Mass Preservation (The weight argument): For extensive variables, the choice of weight determines the denominator used in calculations:

"sum" (default): The denominator is the sum of all overlapping areas for that source feature. This preserves the "mass" of the variable relative to the target's coverage. If the target polygons do not completely cover a source polygon, some data is technically "lost" because it falls outside the target area. This matches areal::aw_interpolate(weight="sum").
"total": The denominator is the full geometric area of the source feature. This assumes the source value is distributed over the entire source polygon. If the target covers only 50% of the source, only 50% of the value is transferred. This is strictly mass-preserving relative to the source. This matches sf::st_interpolate_aw(extensive=TRUE).

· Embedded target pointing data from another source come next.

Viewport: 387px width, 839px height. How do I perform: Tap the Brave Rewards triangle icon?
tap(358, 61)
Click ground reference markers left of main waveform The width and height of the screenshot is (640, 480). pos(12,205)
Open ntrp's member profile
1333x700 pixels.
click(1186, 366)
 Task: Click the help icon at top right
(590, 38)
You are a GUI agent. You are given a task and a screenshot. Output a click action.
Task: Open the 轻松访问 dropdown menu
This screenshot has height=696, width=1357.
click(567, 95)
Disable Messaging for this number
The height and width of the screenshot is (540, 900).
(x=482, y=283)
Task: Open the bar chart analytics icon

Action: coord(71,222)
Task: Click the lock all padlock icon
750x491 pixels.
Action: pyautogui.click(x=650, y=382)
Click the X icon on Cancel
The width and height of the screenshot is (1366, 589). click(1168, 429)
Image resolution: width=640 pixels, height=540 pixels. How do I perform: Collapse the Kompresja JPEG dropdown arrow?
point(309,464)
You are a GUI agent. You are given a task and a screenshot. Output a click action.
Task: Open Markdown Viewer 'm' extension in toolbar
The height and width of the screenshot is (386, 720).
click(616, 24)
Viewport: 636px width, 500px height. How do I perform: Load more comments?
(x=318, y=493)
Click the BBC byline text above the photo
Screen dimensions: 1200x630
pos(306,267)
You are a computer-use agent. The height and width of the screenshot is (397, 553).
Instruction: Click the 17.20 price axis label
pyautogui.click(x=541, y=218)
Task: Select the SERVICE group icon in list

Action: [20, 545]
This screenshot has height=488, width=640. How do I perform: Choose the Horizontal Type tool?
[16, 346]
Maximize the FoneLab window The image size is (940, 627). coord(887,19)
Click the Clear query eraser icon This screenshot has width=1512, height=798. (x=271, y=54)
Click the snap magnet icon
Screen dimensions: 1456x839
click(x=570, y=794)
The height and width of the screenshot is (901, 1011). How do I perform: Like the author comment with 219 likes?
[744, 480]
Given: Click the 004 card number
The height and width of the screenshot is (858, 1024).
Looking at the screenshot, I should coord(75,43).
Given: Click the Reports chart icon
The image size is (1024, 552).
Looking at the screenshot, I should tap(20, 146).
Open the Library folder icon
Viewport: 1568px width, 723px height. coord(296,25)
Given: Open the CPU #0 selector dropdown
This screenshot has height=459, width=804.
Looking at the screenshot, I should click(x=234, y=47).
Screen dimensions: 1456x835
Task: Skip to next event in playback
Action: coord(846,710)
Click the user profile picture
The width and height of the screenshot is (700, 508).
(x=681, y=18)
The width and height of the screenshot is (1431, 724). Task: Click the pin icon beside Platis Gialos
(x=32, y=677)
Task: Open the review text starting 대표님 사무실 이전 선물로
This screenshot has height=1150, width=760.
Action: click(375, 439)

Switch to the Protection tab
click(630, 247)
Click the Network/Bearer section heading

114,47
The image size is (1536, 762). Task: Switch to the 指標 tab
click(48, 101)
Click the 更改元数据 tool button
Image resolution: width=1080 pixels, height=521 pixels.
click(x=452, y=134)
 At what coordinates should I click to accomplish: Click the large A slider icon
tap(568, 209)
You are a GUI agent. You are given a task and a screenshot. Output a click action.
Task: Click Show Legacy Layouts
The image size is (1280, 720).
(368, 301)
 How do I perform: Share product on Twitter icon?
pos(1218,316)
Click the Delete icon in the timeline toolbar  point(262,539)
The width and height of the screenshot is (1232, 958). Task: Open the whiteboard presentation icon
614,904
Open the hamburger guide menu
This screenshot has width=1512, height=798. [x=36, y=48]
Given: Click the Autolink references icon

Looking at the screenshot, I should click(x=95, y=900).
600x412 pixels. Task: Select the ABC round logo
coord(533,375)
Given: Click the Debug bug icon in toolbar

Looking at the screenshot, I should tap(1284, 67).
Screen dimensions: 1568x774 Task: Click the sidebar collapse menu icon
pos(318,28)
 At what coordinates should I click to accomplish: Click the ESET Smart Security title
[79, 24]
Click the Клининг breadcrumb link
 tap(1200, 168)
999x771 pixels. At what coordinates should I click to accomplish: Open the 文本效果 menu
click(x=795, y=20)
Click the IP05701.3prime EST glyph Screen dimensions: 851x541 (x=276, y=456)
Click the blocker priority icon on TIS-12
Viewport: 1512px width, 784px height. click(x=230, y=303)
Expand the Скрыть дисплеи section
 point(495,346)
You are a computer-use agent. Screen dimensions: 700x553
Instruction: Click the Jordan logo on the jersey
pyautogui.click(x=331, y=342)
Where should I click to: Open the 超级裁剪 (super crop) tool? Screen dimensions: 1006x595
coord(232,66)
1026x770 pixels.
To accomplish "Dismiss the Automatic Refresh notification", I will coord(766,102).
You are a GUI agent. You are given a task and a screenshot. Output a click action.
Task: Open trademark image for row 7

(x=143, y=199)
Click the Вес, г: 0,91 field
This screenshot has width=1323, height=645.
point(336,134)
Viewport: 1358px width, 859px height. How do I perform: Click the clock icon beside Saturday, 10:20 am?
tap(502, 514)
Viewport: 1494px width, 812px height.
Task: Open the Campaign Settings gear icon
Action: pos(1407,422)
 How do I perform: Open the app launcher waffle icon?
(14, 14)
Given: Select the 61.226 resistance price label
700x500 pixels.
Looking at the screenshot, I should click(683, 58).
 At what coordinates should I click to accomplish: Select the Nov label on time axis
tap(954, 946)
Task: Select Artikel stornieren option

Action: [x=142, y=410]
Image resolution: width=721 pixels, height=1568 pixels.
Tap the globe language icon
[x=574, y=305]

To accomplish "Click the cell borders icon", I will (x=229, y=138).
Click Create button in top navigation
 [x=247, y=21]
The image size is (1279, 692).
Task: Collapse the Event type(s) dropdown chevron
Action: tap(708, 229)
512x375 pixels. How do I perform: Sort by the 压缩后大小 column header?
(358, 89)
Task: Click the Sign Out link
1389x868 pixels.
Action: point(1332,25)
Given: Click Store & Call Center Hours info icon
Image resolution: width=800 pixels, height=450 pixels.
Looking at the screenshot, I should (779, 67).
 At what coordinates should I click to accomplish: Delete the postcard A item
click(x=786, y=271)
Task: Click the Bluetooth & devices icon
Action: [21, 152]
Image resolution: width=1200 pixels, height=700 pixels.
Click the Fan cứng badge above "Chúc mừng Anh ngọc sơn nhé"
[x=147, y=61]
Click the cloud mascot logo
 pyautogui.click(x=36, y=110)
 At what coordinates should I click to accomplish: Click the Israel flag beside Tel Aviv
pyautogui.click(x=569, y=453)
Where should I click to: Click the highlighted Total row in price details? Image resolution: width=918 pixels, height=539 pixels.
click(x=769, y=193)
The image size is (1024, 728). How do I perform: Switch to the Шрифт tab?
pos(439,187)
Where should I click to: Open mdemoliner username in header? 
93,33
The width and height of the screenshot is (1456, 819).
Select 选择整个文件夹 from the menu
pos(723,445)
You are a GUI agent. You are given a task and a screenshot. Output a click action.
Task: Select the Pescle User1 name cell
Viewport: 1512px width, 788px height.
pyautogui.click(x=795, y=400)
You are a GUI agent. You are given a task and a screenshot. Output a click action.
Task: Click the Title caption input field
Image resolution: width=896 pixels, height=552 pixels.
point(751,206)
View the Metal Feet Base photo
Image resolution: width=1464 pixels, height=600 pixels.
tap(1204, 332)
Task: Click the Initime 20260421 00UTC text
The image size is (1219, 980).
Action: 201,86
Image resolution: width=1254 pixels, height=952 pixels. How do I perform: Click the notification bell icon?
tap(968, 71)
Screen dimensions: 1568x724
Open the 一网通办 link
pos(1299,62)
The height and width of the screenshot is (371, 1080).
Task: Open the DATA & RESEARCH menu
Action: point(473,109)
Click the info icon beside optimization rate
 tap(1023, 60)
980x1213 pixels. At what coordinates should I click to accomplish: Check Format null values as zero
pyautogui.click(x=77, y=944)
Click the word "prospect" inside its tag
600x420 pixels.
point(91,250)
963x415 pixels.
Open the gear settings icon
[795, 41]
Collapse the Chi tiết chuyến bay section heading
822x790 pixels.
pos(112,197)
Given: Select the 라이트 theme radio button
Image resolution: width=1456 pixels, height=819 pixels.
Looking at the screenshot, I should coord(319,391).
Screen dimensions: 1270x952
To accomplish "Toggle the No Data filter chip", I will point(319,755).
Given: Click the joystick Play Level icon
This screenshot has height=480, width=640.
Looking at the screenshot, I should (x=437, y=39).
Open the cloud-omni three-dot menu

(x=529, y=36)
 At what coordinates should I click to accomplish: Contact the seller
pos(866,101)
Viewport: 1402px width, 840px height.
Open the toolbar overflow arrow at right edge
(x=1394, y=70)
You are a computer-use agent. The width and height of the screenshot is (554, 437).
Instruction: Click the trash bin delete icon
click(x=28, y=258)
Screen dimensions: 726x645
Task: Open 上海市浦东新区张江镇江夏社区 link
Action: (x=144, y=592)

Note: Intensive variables are always calculated using the "sum" logic (averaging based on intersection areas) regardless of this parameter.

References

Prener, C. and Revord, C. (2019). areal: An R package for areal weighted interpolation. Journal of Open Source Software, 4(37), 1221. Available at: doi:10.21105/joss.01221

Examples

# \donttest{
library(sf)
#> Linking to GEOS 3.12.1, GDAL 3.8.4, PROJ 9.4.0; sf_use_s2() is TRUE

# 1. Prepare Data
# Load NC counties (Source) and project to Albers (EPSG:5070)
nc <- st_read(system.file("shape/nc.shp", package = "sf"), quiet = TRUE)
nc <- st_transform(nc, 5070)
nc$sid <- seq_len(nrow(nc)) # Create Source ID

# Create a target grid
g <- st_make_grid(nc, n = c(10, 5))
g_sf <- st_as_sf(g)
g_sf$tid <- seq_len(nrow(g_sf)) # Create Target ID

# 2. Extensive Interpolation (Counts)
# Use weight = "total" for strict mass preservation (e.g., total births)
res_ext <- ddbs_interpolate_aw(
  target = g_sf, source = nc,
  tid = "tid", sid = "sid",
  extensive = "BIR74",
  weight = "total"
)
#> ✔ Query successful

# Check mass preservation
sum(res_ext$BIR74, na.rm = TRUE) / sum(nc$BIR74) # Should be ~1
#> [1] 1

# 3. Intensive Interpolation (Density/Rates)
# Calculates area-weighted average (e.g., assumption of uniform density)
res_int <- ddbs_interpolate_aw(
  target = g_sf, source = nc,
  tid = "tid", sid = "sid",
  intensive = "BIR74"
)
#> ✔ Query successful

# 4. Quick Visualization
par(mfrow = c(1, 2))
plot(res_ext["BIR74"], main = "Extensive (Total Count)", border = NA)

plot(res_int["BIR74"], main = "Intensive (Weighted Avg)", border = NA)

# }